*WHAT YOU NEED TO DO*. Copy out the material below word for word, from its first line through the line containing "I will point(994,366).", including that line.

*RECORDS PROVIDED*.
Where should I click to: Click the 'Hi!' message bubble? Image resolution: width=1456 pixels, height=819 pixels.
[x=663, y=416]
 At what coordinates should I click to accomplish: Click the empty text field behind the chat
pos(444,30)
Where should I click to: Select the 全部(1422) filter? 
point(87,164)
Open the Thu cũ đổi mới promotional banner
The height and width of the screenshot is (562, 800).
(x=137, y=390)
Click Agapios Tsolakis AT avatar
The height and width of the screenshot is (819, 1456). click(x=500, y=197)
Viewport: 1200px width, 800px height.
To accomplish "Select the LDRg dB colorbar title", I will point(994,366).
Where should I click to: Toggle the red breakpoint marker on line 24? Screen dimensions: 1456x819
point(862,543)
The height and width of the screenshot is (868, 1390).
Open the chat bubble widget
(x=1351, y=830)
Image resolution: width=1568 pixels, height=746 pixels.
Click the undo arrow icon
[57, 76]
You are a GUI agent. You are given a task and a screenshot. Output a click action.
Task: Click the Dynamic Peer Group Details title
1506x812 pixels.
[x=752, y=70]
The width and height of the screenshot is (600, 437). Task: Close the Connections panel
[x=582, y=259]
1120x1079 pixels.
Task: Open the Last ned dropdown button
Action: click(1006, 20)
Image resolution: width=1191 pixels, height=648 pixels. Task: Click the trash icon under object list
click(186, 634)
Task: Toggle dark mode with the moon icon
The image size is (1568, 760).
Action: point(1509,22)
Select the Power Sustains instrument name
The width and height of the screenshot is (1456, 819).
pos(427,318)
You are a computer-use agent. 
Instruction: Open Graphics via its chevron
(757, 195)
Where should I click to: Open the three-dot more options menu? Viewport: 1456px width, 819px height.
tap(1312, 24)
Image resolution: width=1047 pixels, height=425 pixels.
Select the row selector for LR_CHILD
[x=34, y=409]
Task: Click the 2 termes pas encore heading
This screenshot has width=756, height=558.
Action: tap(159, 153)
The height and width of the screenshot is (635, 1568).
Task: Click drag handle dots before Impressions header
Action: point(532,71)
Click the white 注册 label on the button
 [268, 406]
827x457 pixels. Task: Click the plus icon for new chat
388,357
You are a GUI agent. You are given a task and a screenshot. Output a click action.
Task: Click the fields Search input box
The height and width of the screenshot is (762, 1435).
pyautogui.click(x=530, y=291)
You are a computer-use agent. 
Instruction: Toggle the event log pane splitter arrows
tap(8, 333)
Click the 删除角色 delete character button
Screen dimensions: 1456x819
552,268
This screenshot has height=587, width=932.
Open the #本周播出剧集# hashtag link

*OUTPUT OF THE EXERCISE*.
Where should I click to: Click the 'Hi!' message bubble? Image resolution: width=1456 pixels, height=819 pixels.
[x=663, y=416]
 At what coordinates should I click to accomplish: Click the empty text field behind the chat
pos(444,30)
Where should I click to: Select the 全部(1422) filter? 
point(87,164)
Open the Thu cũ đổi mới promotional banner
The height and width of the screenshot is (562, 800).
(x=137, y=390)
Click Agapios Tsolakis AT avatar
The height and width of the screenshot is (819, 1456). click(x=500, y=197)
Viewport: 1200px width, 800px height.
To accomplish "Select the LDRg dB colorbar title", I will point(994,366).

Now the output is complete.